3D2SMILES: Translating Physical Molecular Models into Digital DeepSMILES Notations Using Deep Learning

Wenqi Guo,Yiyang Du,Mohamed Shehata
DOI: https://doi.org/10.26434/chemrxiv-2024-zvcb4
2024-08-05
Abstract:Physical molecular models are widely used in educational settings for teaching organic and other branches of chemistry, offering an intuitive way of understanding molecular structures. Conversely, virtual models, while less intuitive, provide additional functionalities such as the ability to retrieve molecular names and other properties. Currently, to the best of our knowledge, there is a gap between 3D molecular models and their digital counterparts. This paper introduces a computer vision model designed to bridge this gap by converting images of physical molecular models into their digital DeepSMILES representations. This conversion facilitates further information retrieval, enhancing educational utility. We developed both synthetic and real datasets to train our model and evaluated its performance across various dataset combinations, model architectures, and dataset sizes. Additionally, we attempted to improve the model's accuracy by multi-image input and beam search. We achieved 62.0\% top-1 accuracy and 80.3\% top-3 accuracy with beam search and multi-image input on our validation set. We also explored the model's characteristics, such as explainability by saliency maps, error analysis, and examined its calibration. We also discussed the model's limitations and directions for future research.
Chemistry
What problem does this paper attempt to address?

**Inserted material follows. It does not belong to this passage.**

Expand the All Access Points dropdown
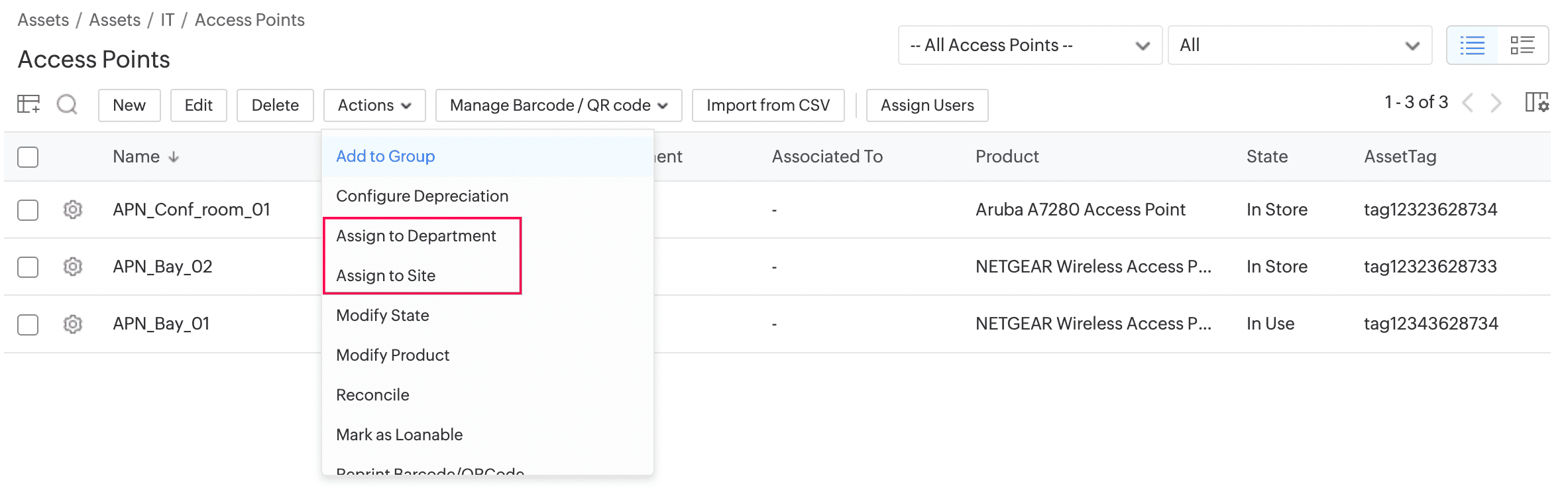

The main goal of this paper is to develop a computer vision model that can convert physical molecular models into their digital representations—specifically, into DeepSMILES notation. This conversion helps to extract more molecular information from physical models, enhancing their application value in the field of education. To achieve this goal, the researchers constructed two datasets: one is a computer-generated 3D molecular model dataset, and the other is a real-world 3D molecular model dataset. They also trained a model based on these datasets, which can convert images of physical molecular models into the corresponding Simplified Molecular Input Line Entry System (SMILES) notation. Additionally, the research team attempted to improve the accuracy of the output through multi-image input and beam search methods. Through experiments, the model achieved a top-1 accuracy of 62.0% and a top-3 accuracy of 80.3% on the validation set. The study also explored some characteristics of the model, such as interpretability, error analysis, and model calibration, and discussed the limitations of the model and directions for future research. Overall, this work aims to bridge the gap between physical molecular models and digital representations, providing more intuitive and functionally rich tools for chemical education.